書評 『朝青龍はなぜ強いのか?-日本人のためのモンゴル学-』(宮脇淳子、WAC、2008)-モンゴルという日本人にとっての「異文化」を知る上で、信頼できる手頃な入門書




モンゴルという日本人にとっての「異文化」を知る上で、信頼できる手頃な入門書

 副題にある「日本人のためのモンゴル学」、内容はこれに尽きる。

 30年以上にわたってモンゴル史を研究してきた著者が、日本のマスコミによる朝青龍バッシングをきっかけに企画・執筆した一般向けのモンゴル紹介書である。

 朝青龍(本名 ドルゴルスレン・ダグワドルジ)が横綱になったことは、日本の相撲の歴史においても、同時にモンゴル国内においても画期的なことであったことはいうまでもない。

 しかし、保守的な日本相撲界は、朝青龍を横綱としての「品格」がないと断罪し、マスコミはそれに付和雷同、一連の騒動が収まった後も、同じモンゴル人の横綱・白鵬(本名 ムンフバト・ダヴァジャルガル)を一方的に持ち上げ、朝青龍をヒール(悪役)として位置づけるという、きわめてステレオタイプな見方を崩そうとはしない。

 日本のスポーツ・ジャーナリズムの質が正直言って高くないことは、サッカーの中田英寿や、メジャーリーグのイチローがあらゆる機会をつうじて主張してきたことである。「国技」とされてきた相撲もまた例外ではないようだ。

 もちろん強ければいいというものでもないが、強くない力士なんてTVで見ていて面白くもなんともないではないか。朝青龍が強いことは間違いない事実なのだ。

 ではなぜ朝青龍は強いのか。

 著者はモンゴル文化を、遊牧文明、モンゴルの歴史、日本との関係、にわたって広くまんべんなく解説することによって、似たような顔をした同じアジア人とはいっても、日本文化とは根本的に異なる「遊牧文化」であることを示し、間接的な形で朝青龍の強さが生まれてきた背景を説明する。

 私が下手な要約をするよりも、小見出しをいくつか抜粋するので目を通してもらうのがいいだろう。

 ・「まわりに合わせる」という考えのないモンゴル文化
 ・モンゴルには「長幼の序」はない
 ・モンゴル人にとってのいい男、いい女
 ・遊牧生活を維持するため、男と女の役割分担は明確だった
 ・夫婦喧嘩をすると、「出て行け」ではなく「オレが出て行く」
 ・北の遊牧民は南の農耕民をばかにしていた
 ・モンゴル人が中国人を嫌いな最大の理由
 ・これだけ違う日本人の美意識とモンゴル人の美意識
 ・二大国の狭間で今日まで独立を保ってきたモンゴル外交の巧みさ
 ・日本の「文化」から世界の「文明」になった相撲

 どうだろう、モンゴル文化の特性がなんとなく伝わってきただろか。

 また著者は、第2章「モンゴル女性秘話」において、女性研究者としての問題意識から、モンゴルの遊牧文化において、女性の地位がきわめて高いことを明らかにしている。

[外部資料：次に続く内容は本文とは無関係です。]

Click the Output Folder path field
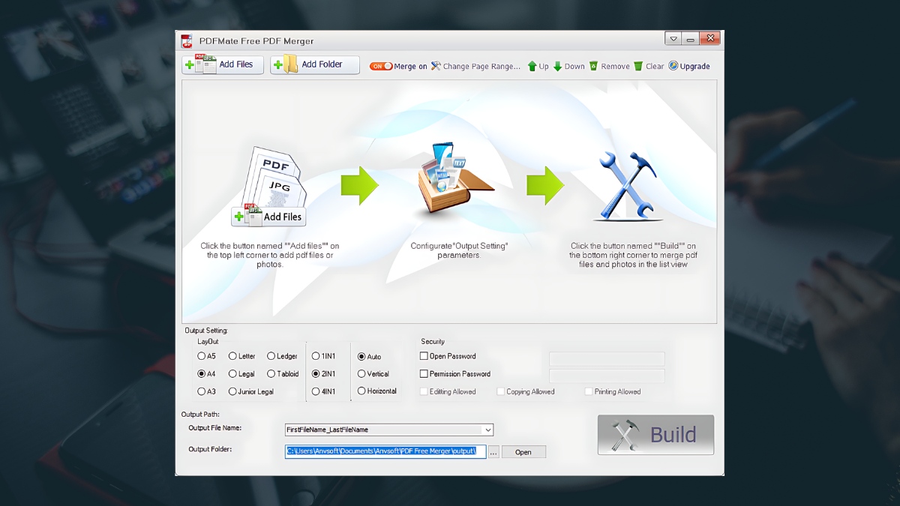(x=386, y=451)
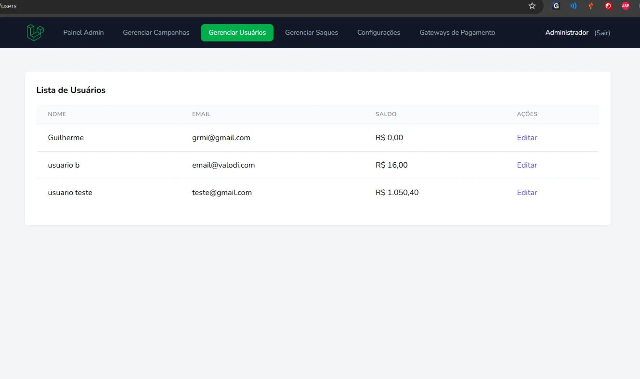Screen dimensions: 640x379
Task: Select the Gerenciar Usuários tab
Action: coord(237,33)
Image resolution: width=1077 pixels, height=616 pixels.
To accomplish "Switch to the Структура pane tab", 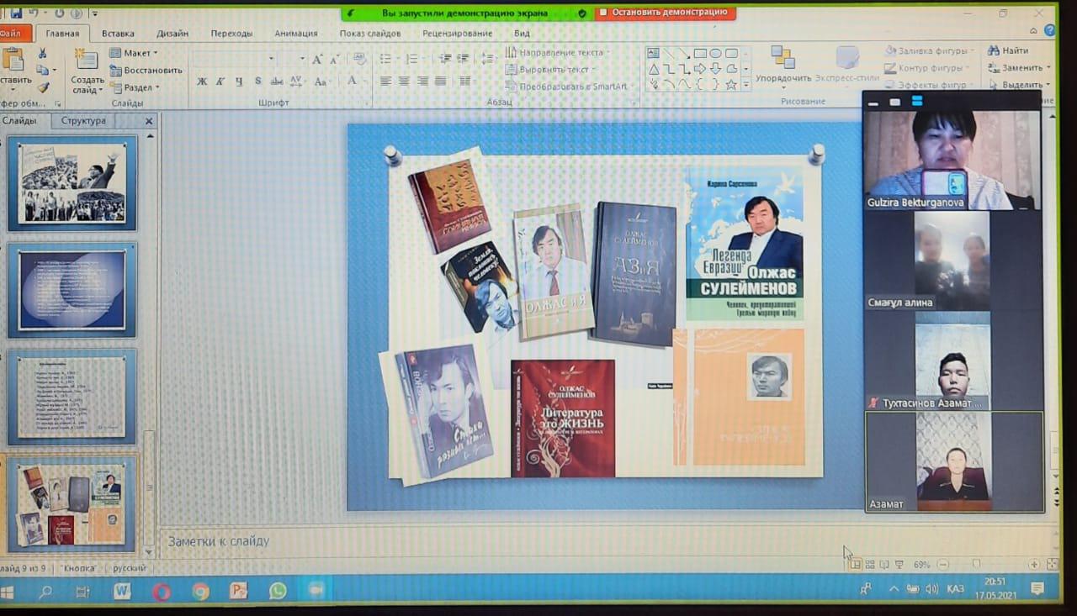I will 83,121.
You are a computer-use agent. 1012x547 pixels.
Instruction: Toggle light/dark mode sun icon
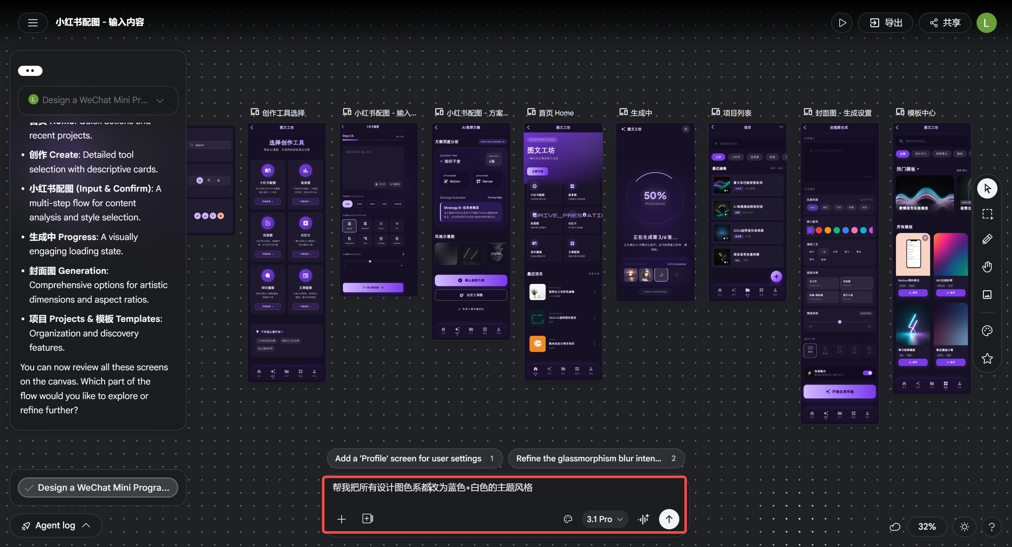[964, 527]
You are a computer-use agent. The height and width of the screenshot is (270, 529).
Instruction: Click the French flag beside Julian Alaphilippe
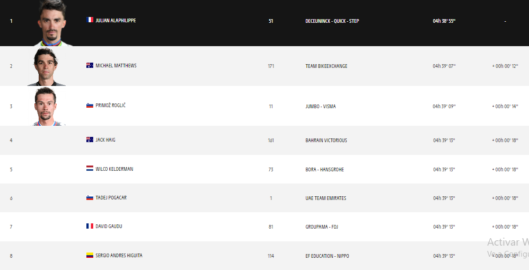(90, 20)
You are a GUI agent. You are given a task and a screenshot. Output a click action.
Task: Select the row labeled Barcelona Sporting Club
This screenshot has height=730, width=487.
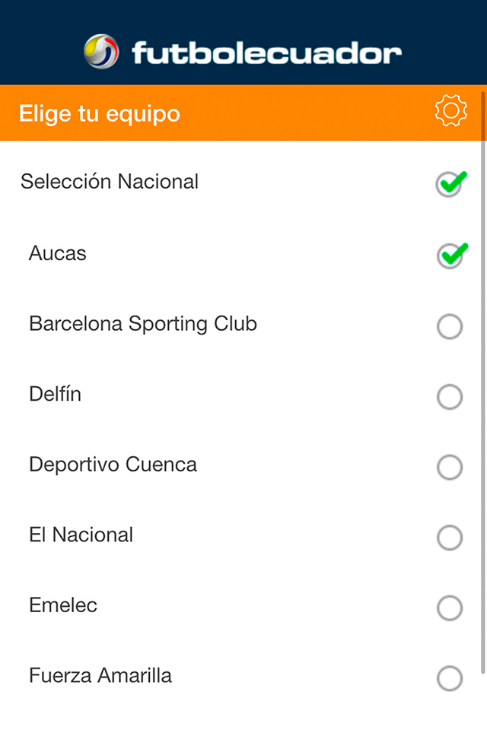point(142,323)
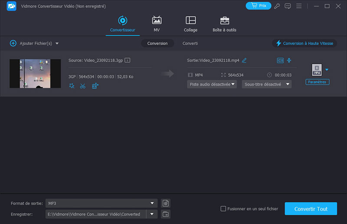
Task: Enable Fusionner en un seul fichier checkbox
Action: coord(223,209)
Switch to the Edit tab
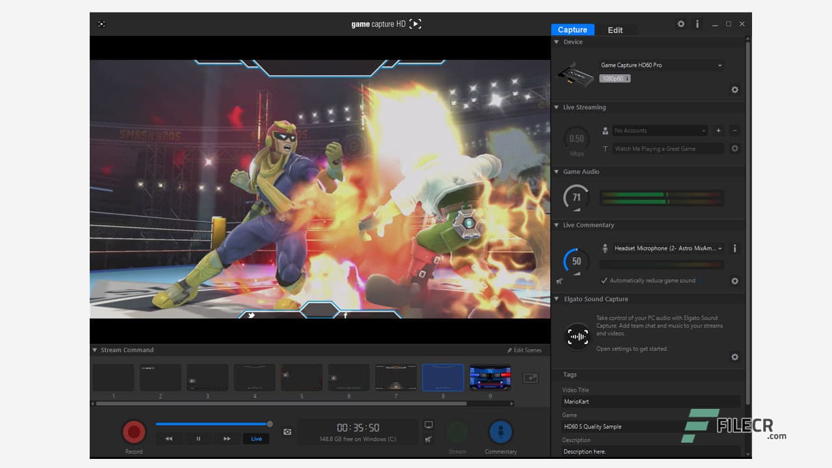This screenshot has height=468, width=832. [614, 30]
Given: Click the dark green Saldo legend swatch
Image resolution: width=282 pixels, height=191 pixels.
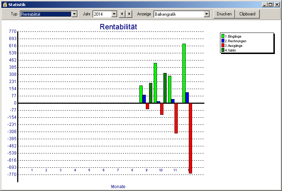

これは歴史をとおして一貫しており、従来の男性研究者が気がつかなかった盲点を指摘しており読み応えがある。朝青龍も、白鵬も母親がともに大学卒のインテリなのに、父親に学歴がないことの意味を説明しており、たいへん興味深い。

 「モンゴルでは、他人に頼らない、甘えない、自分自身の判断を大切にする、ということが人間として最も大切なことなのだ。そしてこれが、厳しい自然環境のなかで遊牧生活を送ってきた歴史から生まれたモンゴル文化なのである」(p.217)。

 ここまで読めばもう、なぜ朝青龍がなぜ強いのか、答えは出たも同然だろう。

 朝青龍や相撲にはあまり関心がない人にとっても、モンゴルという日本人にとっての「異文化」を知る上で、信頼できる手頃な入門書として推薦したい。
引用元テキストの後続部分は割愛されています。